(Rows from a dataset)

-=-=-=-=-

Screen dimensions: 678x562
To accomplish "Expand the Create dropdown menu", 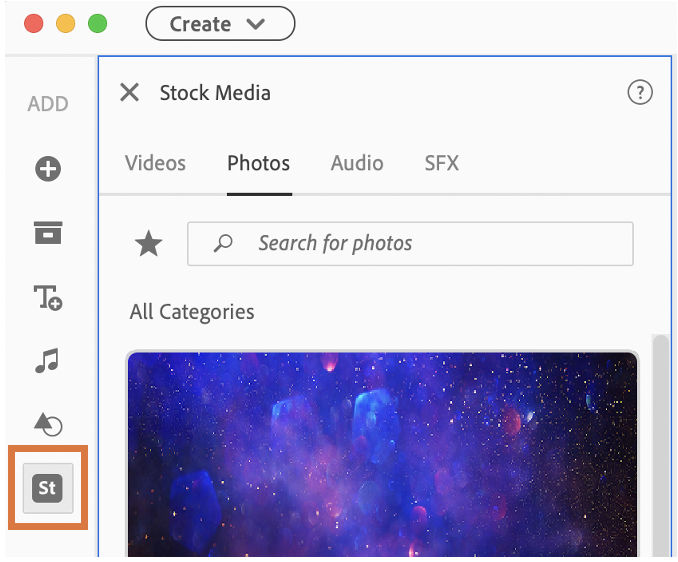I will [x=220, y=24].
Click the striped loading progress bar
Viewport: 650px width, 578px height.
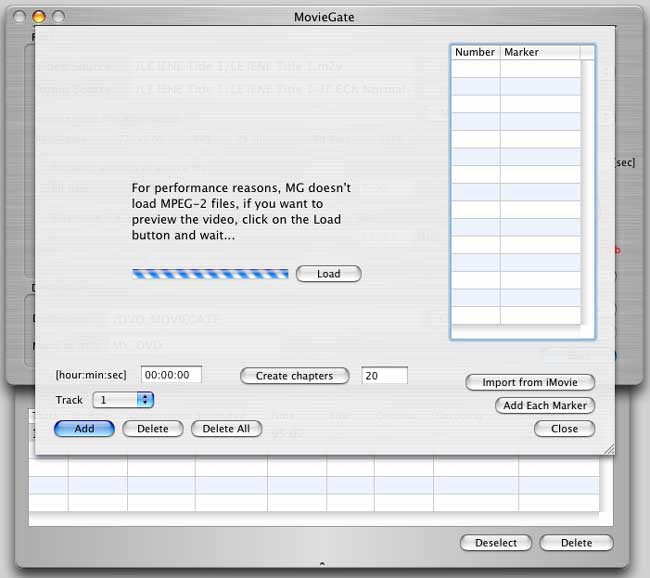(x=210, y=274)
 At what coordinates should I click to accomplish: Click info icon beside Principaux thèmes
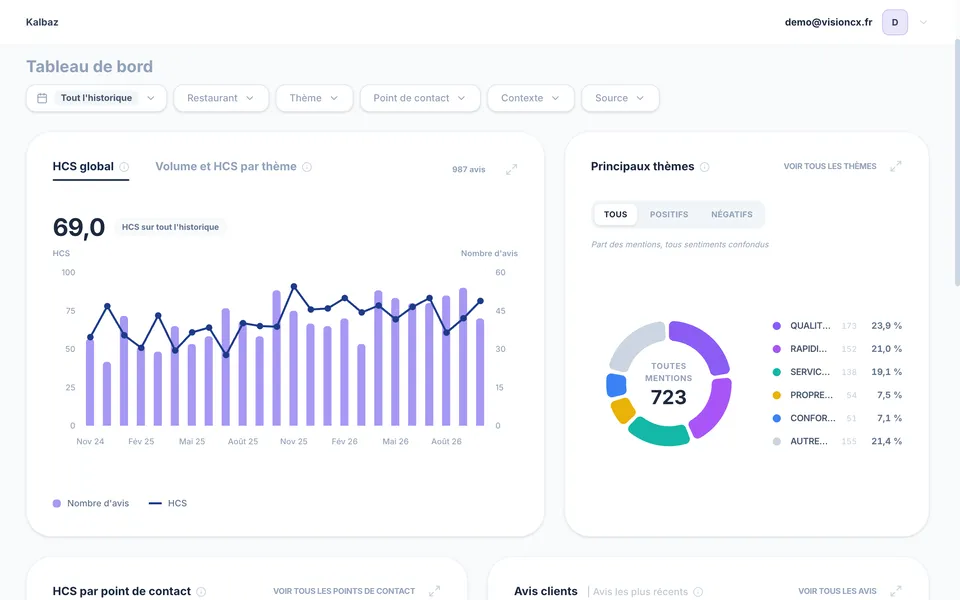(705, 167)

-=-=-=-=-

Given instruction »
Give the lines of the records as a JSON list of strings, one string per line and no blank lines, starting at the line that has "At what coordinates" and continuing through the end of the records. Leave out the pictures.

Answer for the task »
[
  " At what coordinates should I click to accomplish: Click info icon beside Principaux thèmes",
  "(705, 167)"
]